[TASK OBJECTIVE]
Scan the following material for the string "This" and copy each line in which it appears.
Segment Open
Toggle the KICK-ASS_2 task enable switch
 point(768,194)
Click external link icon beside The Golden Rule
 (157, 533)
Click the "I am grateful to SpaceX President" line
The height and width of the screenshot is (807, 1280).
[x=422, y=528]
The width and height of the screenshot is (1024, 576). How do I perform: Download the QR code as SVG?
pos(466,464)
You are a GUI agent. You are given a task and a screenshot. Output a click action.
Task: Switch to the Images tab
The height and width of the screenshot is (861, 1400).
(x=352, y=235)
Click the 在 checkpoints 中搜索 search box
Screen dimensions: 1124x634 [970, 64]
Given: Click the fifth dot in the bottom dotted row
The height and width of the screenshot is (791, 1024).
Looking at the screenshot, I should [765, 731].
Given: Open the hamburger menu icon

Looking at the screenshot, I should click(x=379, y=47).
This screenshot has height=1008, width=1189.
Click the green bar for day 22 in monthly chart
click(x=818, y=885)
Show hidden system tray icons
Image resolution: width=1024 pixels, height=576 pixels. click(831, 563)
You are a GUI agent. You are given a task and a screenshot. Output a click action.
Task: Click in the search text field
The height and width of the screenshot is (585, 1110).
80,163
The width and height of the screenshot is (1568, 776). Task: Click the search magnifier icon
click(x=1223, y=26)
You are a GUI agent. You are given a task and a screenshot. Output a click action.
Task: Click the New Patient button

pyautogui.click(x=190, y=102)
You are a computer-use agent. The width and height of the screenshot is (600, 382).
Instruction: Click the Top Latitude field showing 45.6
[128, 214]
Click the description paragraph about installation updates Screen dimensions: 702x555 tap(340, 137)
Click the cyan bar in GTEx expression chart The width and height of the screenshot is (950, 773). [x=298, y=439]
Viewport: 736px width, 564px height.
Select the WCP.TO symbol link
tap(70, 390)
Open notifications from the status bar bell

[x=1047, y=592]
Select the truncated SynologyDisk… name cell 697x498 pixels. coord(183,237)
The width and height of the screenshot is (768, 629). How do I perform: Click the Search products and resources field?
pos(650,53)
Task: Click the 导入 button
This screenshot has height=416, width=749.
Segment Closed
[OUTPUT]
This screenshot has height=1008, width=1189.
This screenshot has height=416, width=749.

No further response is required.